Lo ha detto l'assessore per l'economia della Regione siciliana, Gaetano Armao, che è intervenuto oggi al Vinitaly di Verona, alla presentazione del progetto di valorizzazione del feudo Verbumcaudo di Polizzi.

«Abbiamo riunito in un unico progetto - ha spiegato Armao - vari soggetti in grado di collaborare ad un unico obiettivo: rendere nuovamente produttivi e a servizio della collettività 150 ettari che furono della famiglia Greco e che adesso il Consorzio Sviluppo e legalità può coltivare con produzioni d'eccellenza in grado di garantire reddito e occupazione alle popolazioni locali».
Dario Cartabellotta, direttore dell'Istituto regionale dei vini e degli oli di Sicilia, ha illustrato il piano di intervento che ha tre obiettivi: migliorare la qualità di vita nelle zone rurali, diversificare le attività economiche e creare nuove opportunità di sviluppo e occupazione, frenando i fenomeni di declino socioeconomico e di abbandono delle aree rurali.
L'assessore Armao ha illustrato un'altra iniziativa di particolare rilievo.
«Abbiamo proposto - ha detto - alla Regione Toscana di chiedere l'assegnazione congiunta dell'azienda agricola di Suvignano, un bene di oltre 750 ettari che è stato confiscato alla famiglia Piazza, per realizzare percorsi agrituristici di legalità' tra il podere toscano e i terreni confiscati alla mafia siciliana, come quelli di Polizzi o di Collesano, dove si coltiva e produce olio di qualità».
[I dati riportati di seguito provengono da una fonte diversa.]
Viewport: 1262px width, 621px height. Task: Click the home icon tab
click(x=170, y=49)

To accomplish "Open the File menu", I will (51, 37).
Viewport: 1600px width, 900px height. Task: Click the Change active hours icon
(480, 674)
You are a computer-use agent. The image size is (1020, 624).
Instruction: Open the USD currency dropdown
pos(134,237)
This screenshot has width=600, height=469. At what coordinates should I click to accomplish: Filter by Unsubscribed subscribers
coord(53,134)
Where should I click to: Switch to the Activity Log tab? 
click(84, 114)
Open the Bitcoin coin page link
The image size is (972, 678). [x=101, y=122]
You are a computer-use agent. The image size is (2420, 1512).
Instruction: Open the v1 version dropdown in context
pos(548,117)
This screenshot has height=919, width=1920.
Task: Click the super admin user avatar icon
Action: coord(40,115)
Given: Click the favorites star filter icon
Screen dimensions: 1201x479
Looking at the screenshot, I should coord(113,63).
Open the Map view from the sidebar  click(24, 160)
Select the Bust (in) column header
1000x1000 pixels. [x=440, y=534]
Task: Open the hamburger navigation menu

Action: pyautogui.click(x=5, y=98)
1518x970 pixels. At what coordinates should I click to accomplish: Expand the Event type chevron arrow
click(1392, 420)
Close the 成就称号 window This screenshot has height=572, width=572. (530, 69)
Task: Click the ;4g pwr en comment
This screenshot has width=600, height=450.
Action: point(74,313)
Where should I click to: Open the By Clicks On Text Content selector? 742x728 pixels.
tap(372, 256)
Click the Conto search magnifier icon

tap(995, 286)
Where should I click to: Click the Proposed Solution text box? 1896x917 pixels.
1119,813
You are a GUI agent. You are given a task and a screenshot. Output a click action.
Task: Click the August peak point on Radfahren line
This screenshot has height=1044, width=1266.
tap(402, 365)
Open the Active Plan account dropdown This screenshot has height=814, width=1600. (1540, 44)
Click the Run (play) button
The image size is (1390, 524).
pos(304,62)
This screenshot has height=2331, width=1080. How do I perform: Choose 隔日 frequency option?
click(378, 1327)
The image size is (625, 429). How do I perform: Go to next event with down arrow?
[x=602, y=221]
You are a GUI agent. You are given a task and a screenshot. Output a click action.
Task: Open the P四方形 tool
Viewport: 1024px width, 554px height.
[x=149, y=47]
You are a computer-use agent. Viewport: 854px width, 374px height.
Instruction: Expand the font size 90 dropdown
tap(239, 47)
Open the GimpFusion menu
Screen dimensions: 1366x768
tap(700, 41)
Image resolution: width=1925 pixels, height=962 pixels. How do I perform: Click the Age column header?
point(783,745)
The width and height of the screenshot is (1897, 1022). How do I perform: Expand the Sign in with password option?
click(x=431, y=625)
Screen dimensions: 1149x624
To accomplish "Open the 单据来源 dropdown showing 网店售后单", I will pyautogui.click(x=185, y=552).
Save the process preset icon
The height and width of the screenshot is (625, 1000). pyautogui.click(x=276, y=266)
«Abbiamo messo in campo - ha detto Armao - un processo che non deve fermarsi, malgrado vi siano stati e continuano ad verificarsi tentativi di intercettarlo, anche con comportamenti violenti e illegali. Vogliamo fare di Vermcaudo un simbolo, un luogo e una proposta di riscatto e di rinascita della Sicilia. Quello che era l'emblema della forza economica della mafia diviene adesso il simbolo del riscatto delle Madonie e di tutta la Sicilia».